Wszystkie oczy zwrócone na Fed. Co może wywrócić scenariusz obniżek stóp w USA?
Jest już pewne, że na posiedzeniu FOMC 18 września dyskusja na temat obniżki stóp procentowych będzie "na stole". Przyznał to prezes amerykańskiego banku centralnego Fed Jerome Powell po środowym posiedzeniu Komitetu, który postanowił nie zmieniać stóp.

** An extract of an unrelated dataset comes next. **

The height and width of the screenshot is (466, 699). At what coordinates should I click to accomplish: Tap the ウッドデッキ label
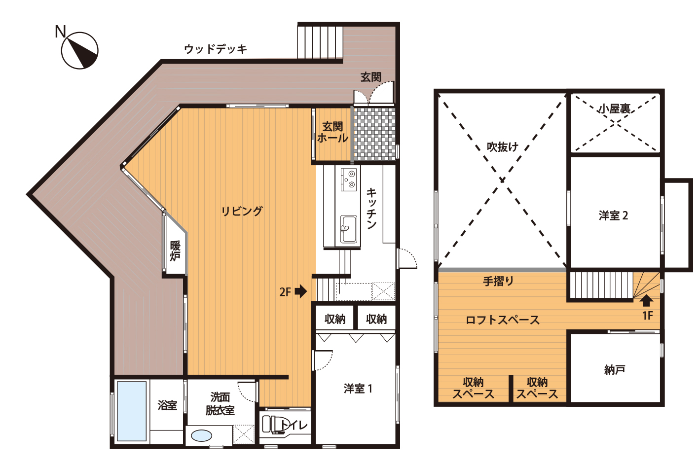click(x=216, y=49)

Ale czy Fed we wrześniu obniży stopy? Żeby to zrobił musi nabrać więcej pewności, że inflacja zmierza do celu 2 proc. w długim okresie.
- Obniżenie stopy procentowej może być przedmiotem dyskusji już na następnym posiedzeniu we wrześniu - powiedział Jerome Powell na konferencji prasowej po środowym posiedzeniu Federalnego Komitetu Operacji Otwartego Rynku (FOMC), który od roku utrzymuje stopę procentową funduszy federalnych na poziomie 5,25-5,5 proc., najwyższym od 23 lat.
Prezes Fed zdecydowanie zaprzeczał, jakoby obniżka stóp miała być we wrześniu przesądzona, choć po ostatnich danych o inflacji za czerwiec prawdopodobieństwo takiej decyzji wyceniane przez graczy na londyńskiej giełdzie CME wzrosło nawet do 100 proc.
- Zbliżamy się do momentu, w którym właściwe będzie obniżenie naszej stopy procentowej, ale jeszcze do tego nie doszliśmy - powiedział Jerome Powell.
- Na tym spotkaniu odbyła się prawdziwa dyskusja na temat tego, co mogłoby być powodem (obniżek stóp). Ogólne odczucie Komitetu (...) jest takie, że zbliżamy się do punktu, w którym właściwe będzie rozpoczęcie zmniejszania restrykcji. Jeszcze nie jesteśmy w tym punkcie. Chcemy zobaczyć więcej dobrych danych - dodał.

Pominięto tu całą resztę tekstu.